▶ **Task description**:
Every record should be written out again in full, with no character altered.

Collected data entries
-- Opening Marker --

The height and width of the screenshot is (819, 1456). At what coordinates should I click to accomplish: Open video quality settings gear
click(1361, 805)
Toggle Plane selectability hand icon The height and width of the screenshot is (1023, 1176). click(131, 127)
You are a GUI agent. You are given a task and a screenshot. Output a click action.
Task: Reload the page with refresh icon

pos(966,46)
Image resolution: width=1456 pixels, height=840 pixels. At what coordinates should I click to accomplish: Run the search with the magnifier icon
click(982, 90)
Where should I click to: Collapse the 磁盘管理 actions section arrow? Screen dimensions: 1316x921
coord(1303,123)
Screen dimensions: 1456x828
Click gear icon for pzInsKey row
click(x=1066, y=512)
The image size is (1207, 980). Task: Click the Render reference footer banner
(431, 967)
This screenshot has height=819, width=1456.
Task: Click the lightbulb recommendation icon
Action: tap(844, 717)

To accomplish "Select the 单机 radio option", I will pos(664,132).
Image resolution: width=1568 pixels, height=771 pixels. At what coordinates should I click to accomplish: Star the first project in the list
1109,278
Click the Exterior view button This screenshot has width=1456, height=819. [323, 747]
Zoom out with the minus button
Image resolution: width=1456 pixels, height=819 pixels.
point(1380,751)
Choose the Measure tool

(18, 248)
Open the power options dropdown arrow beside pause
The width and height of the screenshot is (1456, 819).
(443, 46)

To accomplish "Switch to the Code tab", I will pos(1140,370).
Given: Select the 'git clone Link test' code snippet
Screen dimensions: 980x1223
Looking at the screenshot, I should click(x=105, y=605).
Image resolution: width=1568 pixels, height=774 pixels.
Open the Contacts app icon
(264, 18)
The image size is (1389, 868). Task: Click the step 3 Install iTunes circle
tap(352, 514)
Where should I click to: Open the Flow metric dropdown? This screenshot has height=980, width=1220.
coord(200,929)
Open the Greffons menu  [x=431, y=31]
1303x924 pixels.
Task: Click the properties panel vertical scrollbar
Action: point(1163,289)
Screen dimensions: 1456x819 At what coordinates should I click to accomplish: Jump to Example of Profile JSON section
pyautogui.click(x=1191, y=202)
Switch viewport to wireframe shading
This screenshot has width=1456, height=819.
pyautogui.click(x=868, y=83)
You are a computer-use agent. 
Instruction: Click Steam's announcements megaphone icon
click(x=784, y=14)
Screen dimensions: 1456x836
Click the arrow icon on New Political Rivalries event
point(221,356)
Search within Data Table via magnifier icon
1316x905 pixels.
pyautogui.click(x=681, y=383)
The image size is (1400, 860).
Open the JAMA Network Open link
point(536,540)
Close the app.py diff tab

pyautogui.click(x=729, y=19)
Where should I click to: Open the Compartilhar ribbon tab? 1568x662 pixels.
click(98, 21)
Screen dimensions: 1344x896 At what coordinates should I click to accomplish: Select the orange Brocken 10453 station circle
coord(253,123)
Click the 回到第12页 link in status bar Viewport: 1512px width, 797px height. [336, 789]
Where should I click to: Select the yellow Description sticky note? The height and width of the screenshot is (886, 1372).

-- Closing Marker --

▶ **Answer box**:
The height and width of the screenshot is (819, 1456). At what coordinates should I click to accomplish: Open video quality settings gear
click(1361, 805)
Toggle Plane selectability hand icon The height and width of the screenshot is (1023, 1176). click(131, 127)
You are a GUI agent. You are given a task and a screenshot. Output a click action.
Task: Reload the page with refresh icon

pos(966,46)
Image resolution: width=1456 pixels, height=840 pixels. At what coordinates should I click to accomplish: Run the search with the magnifier icon
click(982, 90)
Where should I click to: Collapse the 磁盘管理 actions section arrow? Screen dimensions: 1316x921
coord(1303,123)
Screen dimensions: 1456x828
Click gear icon for pzInsKey row
click(x=1066, y=512)
The image size is (1207, 980). Task: Click the Render reference footer banner
(431, 967)
This screenshot has height=819, width=1456.
Task: Click the lightbulb recommendation icon
Action: tap(844, 717)

To accomplish "Select the 单机 radio option", I will pos(664,132).
Image resolution: width=1568 pixels, height=771 pixels. At what coordinates should I click to accomplish: Star the first project in the list
1109,278
Click the Exterior view button This screenshot has width=1456, height=819. [323, 747]
Zoom out with the minus button
Image resolution: width=1456 pixels, height=819 pixels.
point(1380,751)
Choose the Measure tool

(18, 248)
Open the power options dropdown arrow beside pause
The width and height of the screenshot is (1456, 819).
(443, 46)

To accomplish "Switch to the Code tab", I will pos(1140,370).
Given: Select the 'git clone Link test' code snippet
Screen dimensions: 980x1223
Looking at the screenshot, I should click(x=105, y=605).
Image resolution: width=1568 pixels, height=774 pixels.
Open the Contacts app icon
(264, 18)
The image size is (1389, 868). Task: Click the step 3 Install iTunes circle
tap(352, 514)
Where should I click to: Open the Flow metric dropdown? This screenshot has height=980, width=1220.
coord(200,929)
Open the Greffons menu  [x=431, y=31]
1303x924 pixels.
Task: Click the properties panel vertical scrollbar
Action: point(1163,289)
Screen dimensions: 1456x819 At what coordinates should I click to accomplish: Jump to Example of Profile JSON section
pyautogui.click(x=1191, y=202)
Switch viewport to wireframe shading
This screenshot has width=1456, height=819.
pyautogui.click(x=868, y=83)
You are a computer-use agent. 
Instruction: Click Steam's announcements megaphone icon
click(x=784, y=14)
Screen dimensions: 1456x836
Click the arrow icon on New Political Rivalries event
point(221,356)
Search within Data Table via magnifier icon
1316x905 pixels.
pyautogui.click(x=681, y=383)
The image size is (1400, 860).
Open the JAMA Network Open link
point(536,540)
Close the app.py diff tab

pyautogui.click(x=729, y=19)
Where should I click to: Open the Compartilhar ribbon tab? 1568x662 pixels.
click(98, 21)
Screen dimensions: 1344x896 At what coordinates should I click to accomplish: Select the orange Brocken 10453 station circle
coord(253,123)
Click the 回到第12页 link in status bar Viewport: 1512px width, 797px height. [336, 789]
Where should I click to: Select the yellow Description sticky note? The height and width of the screenshot is (886, 1372).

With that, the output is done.